So both waited, Dixie with his hand on the ripping-cord, both with their heads over the side, their eyes fixed on the passing ground. There was a strong wind blowing, and, as they came closer to the ground, they began to discover the surprising speed at which they were travelling, to feel a good deal uneasy about the crash with which they must hit solid earth. The balloon was falling now at dangerous speed, and, worse, was coming down in a series of wild swings and swayings.
"The wood!" shouted Dixie, pointing out and down. "Better crash her in it, eh?"
"Go on," answered the Boy briefly.
The next minute was rather a nightmare—a wild impression of a sickening plunge, of tearing crackling noises, of breaking branches, of a basket jerking, tossing, leaping, falling, bouncing and falling again, and finally coming to rest amongst the crashing tree-tops, hanging there a moment, tearing free and, falling and bringing up completely with a bump amongst the lower branches, while the envelope settled and sagged and flopped in another crescendo of cracklings and rippings and tearings on top of the trees. The two clung for dear life to their basket; were jerked and wrenched almost from their grip a dozen times; hung on expecting every moment to be their last; felt the basket at last settle and steady, and cease to do its best to hurl them overboard.
They climbed over, caught stray cords, and slid thankfully to firm ground. "Did it ever strike you, Boy," said Dixie, "what a pleasant thing a lump of plain solid dirt under your feet can be?"

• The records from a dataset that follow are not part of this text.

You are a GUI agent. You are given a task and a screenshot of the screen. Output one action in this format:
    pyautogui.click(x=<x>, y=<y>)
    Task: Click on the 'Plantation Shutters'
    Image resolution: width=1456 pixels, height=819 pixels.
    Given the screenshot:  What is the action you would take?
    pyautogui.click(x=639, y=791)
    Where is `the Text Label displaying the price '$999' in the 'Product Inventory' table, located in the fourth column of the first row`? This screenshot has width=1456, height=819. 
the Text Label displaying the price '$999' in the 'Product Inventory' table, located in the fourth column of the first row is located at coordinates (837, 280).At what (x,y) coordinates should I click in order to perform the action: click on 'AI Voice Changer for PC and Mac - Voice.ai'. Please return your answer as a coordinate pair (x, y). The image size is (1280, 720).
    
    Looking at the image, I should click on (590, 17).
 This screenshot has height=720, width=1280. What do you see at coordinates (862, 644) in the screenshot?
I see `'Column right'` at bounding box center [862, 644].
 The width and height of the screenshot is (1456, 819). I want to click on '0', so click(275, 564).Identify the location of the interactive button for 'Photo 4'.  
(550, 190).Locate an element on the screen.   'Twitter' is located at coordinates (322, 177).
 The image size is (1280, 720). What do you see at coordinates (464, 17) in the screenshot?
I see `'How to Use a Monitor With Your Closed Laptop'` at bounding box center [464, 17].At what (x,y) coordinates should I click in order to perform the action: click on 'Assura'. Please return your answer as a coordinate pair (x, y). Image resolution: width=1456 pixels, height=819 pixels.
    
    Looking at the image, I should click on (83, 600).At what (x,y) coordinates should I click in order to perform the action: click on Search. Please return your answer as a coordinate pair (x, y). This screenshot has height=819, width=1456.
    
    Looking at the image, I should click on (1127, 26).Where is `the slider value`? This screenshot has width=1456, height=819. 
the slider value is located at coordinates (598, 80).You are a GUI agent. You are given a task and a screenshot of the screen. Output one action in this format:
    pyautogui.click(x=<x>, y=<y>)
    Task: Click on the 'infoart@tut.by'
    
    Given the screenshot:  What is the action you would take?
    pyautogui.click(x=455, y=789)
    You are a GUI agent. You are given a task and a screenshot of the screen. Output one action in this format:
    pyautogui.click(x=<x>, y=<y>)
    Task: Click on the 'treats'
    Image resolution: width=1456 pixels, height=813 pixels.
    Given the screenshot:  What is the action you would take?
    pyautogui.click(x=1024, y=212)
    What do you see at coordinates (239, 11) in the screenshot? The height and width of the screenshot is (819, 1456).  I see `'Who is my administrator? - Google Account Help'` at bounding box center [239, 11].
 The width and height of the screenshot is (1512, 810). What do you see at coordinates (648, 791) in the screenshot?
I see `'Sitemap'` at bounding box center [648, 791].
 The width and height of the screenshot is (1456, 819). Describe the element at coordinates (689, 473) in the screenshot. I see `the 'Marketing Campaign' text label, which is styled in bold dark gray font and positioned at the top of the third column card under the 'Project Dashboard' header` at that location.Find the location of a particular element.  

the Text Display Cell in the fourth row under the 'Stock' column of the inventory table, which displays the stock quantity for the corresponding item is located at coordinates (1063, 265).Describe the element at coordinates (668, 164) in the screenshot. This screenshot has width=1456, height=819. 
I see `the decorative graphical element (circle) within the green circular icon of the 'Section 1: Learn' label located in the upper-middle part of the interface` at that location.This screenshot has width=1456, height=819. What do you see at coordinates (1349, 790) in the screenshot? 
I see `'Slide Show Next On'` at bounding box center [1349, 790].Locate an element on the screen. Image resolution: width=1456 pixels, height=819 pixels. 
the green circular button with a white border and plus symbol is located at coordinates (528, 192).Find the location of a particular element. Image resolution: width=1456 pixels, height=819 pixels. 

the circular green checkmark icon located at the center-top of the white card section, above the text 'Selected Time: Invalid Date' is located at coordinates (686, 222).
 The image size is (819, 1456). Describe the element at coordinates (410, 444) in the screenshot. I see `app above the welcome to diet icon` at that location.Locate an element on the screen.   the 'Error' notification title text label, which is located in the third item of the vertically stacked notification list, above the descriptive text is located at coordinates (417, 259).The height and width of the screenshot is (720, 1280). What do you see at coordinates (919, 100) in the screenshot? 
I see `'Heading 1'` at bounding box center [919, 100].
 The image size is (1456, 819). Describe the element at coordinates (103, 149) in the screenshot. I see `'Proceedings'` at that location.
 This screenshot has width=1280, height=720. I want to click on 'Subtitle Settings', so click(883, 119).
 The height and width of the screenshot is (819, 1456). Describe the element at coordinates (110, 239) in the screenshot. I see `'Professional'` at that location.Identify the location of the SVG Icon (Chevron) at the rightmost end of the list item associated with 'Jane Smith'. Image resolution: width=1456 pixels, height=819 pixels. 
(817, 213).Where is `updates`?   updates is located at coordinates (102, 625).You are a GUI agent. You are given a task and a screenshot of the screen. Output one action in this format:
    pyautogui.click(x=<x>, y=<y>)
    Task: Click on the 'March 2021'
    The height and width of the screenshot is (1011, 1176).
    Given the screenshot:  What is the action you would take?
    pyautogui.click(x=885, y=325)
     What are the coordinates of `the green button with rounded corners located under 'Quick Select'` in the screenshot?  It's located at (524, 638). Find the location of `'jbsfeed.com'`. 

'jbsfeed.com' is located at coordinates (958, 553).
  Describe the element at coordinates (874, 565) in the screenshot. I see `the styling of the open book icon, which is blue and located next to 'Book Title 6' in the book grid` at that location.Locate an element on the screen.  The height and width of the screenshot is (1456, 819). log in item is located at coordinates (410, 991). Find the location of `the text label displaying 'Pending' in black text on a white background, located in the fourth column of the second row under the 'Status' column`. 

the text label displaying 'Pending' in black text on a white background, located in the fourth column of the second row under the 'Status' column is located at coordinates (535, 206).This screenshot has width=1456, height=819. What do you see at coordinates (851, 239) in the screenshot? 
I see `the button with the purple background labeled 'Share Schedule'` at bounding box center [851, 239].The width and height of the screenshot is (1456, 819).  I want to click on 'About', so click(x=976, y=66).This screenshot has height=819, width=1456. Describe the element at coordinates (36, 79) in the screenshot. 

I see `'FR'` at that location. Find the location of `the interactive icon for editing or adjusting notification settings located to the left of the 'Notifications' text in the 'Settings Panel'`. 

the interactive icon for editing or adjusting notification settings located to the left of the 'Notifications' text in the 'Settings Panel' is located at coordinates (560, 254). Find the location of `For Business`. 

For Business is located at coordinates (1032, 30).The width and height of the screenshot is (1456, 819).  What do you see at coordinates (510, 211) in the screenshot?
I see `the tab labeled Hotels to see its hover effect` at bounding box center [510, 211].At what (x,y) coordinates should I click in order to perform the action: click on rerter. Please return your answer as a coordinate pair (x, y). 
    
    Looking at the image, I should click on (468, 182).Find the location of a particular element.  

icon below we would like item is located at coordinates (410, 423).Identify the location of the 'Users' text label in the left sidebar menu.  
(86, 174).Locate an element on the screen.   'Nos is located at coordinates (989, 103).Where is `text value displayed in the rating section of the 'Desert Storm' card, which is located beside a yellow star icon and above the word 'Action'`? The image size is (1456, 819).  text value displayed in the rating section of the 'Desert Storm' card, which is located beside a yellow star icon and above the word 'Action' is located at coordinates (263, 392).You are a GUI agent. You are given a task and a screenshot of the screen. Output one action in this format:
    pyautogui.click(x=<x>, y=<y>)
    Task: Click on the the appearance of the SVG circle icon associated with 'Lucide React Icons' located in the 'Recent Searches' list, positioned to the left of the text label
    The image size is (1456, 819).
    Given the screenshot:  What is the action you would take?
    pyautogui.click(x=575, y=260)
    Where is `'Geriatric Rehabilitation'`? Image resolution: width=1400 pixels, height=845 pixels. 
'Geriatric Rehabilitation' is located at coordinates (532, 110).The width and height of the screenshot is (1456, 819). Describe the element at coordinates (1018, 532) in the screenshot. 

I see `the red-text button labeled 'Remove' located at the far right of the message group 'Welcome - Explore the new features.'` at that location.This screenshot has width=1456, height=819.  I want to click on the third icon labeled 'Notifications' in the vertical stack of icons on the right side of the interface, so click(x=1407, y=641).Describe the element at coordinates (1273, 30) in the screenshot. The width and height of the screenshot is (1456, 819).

That ended their adventure so far as the air was concerned. But it cost them an hour's tramp to find a main road and discover where they were; and another hour to tramp along it to a fair-sized town where there might be an inn or hotel. A mile-stone on the roadside gave them their whereabouts and surprised them by the distance they had drifted back.
They set their faces east and began a steady tramp. The road was rather crowded with a stream of French civilians all moving west, and, as they walked, the crowd grew closer and more solid and showed plainer signs of haste and anxiety. There were no troops on the road; it was wholly filled with civilians—women and children and very old men for the best part, all laden with bundles or pulling or pushing or driving vehicles of every sort and description. There was a cow dragged behind an old woman and a child, a huge bed-mattress bundled and roped on its back; a perambulator piled high with clothing and blankets, and with a baby nested down in the middle of the pile; an old man leading a young child and carrying a bird-cage with two full-sized chickens crammed into it; a decrepit cart and still more decrepit pony, with a load of furniture that might have filled a pantechnicon; a family, apparently of mother and five children of descending ages and sizes, but each with a bundle hugged close; an old bent woman tottering a step at a time on two sticks. All trailed along wearily in a slow drifting mass; and all, except the very young children, were casting uneasy glances over their shoulders, were evidently struggling to put as many paces as possible between them and their starting-point.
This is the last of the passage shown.